In the end, Minerva McGonagall, had come up to him and grasped his arm firmly as he was viciously attacking a mound of rubble with his broom, saying, “Argus, I think you need a break. A holiday.”
“A holiday?” Argus had echoed blankly.
Minerva suggested Egypt, but Argus had sneered at the thought. “Dust!” he’d exclaimed. “Desert! Ruins! What’s there in Egypt?”
Minerva fixed her gaze directly on him. She dipped her chin and looked steadily at Argus over the steel rims of her glasses. The corners of her mouth flicked upward; there was something very sly about those tiny twitching movements of her face.

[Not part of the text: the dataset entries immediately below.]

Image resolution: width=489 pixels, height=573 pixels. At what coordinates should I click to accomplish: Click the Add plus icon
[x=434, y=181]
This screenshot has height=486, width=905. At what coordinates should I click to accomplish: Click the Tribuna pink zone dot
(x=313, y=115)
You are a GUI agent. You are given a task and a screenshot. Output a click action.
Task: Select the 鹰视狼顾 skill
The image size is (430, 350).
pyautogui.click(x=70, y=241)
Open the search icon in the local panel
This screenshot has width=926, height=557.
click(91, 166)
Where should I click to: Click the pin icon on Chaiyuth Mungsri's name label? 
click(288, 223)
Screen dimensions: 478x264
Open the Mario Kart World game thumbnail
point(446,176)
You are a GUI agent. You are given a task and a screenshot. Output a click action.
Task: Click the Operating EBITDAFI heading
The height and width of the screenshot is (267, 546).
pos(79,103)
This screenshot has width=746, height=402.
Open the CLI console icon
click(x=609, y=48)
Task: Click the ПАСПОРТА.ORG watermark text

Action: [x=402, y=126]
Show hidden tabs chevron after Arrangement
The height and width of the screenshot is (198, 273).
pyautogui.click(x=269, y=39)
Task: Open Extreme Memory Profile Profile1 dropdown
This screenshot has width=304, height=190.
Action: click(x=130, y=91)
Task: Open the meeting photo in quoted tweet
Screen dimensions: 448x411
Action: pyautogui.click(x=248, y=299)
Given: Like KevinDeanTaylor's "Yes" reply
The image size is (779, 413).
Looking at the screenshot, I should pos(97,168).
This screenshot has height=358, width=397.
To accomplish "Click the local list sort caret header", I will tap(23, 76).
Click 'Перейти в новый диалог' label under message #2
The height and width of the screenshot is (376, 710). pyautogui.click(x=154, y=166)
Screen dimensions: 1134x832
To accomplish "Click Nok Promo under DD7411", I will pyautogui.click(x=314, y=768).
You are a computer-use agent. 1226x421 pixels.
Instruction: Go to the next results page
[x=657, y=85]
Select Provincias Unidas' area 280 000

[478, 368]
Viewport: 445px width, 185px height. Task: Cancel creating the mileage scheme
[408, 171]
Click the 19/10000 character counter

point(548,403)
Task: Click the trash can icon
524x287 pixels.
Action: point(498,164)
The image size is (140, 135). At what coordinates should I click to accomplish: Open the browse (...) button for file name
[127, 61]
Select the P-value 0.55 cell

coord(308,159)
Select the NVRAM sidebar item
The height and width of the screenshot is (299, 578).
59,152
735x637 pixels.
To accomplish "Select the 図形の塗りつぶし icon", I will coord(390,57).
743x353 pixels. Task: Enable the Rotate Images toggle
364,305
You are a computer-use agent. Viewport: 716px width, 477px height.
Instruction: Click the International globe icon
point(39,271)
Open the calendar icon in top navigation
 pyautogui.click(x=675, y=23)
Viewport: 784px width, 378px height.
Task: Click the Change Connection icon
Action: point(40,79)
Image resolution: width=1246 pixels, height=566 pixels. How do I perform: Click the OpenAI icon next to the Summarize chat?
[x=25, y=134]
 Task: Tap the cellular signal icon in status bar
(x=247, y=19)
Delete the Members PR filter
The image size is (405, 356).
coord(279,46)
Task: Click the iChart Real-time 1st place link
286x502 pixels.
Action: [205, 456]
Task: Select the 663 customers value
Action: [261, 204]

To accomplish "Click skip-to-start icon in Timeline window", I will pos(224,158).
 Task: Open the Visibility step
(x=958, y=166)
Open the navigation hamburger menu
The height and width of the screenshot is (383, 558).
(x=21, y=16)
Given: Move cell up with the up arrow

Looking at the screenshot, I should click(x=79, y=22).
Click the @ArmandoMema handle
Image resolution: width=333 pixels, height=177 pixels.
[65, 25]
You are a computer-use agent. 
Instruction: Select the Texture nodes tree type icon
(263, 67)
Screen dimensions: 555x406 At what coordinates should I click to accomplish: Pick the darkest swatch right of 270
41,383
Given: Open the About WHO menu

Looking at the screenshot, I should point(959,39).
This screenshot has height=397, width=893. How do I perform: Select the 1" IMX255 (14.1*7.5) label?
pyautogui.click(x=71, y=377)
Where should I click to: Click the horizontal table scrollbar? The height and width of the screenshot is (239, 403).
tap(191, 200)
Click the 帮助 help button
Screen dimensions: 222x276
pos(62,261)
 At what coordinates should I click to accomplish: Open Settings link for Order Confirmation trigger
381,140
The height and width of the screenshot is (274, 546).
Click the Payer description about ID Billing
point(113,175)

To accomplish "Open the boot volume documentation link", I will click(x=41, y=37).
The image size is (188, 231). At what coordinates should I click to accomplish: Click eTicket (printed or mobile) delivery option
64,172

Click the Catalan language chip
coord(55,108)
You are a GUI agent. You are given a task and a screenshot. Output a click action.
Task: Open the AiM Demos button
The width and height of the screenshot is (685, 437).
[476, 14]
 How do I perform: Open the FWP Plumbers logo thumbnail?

“Did you know, Argus,” she said, “that in ancient Egypt the cat is a most revered animal in society, and many cults were dedicated to the worship of cats and Bast, the cat goddess? Even these days, felines are most highly regarded creatures. Mrs Norris, I’m sure, will be delighted to be exposed to a culture in which she will receive such royal treatment.”
Mrs Norris leapt off from the banister she’d been perched on and came up to him, kneading her thin, ribbed flank against his leg. He felt the fragile rods of her bones rub on his calves.
"Goodness gracious, is that her now, Argus?" Minerva pressed. "She does look rather - emaciated, doesn't she?"
Argus scratched at the plump jowls of his chin. "Cat goddess, eh?"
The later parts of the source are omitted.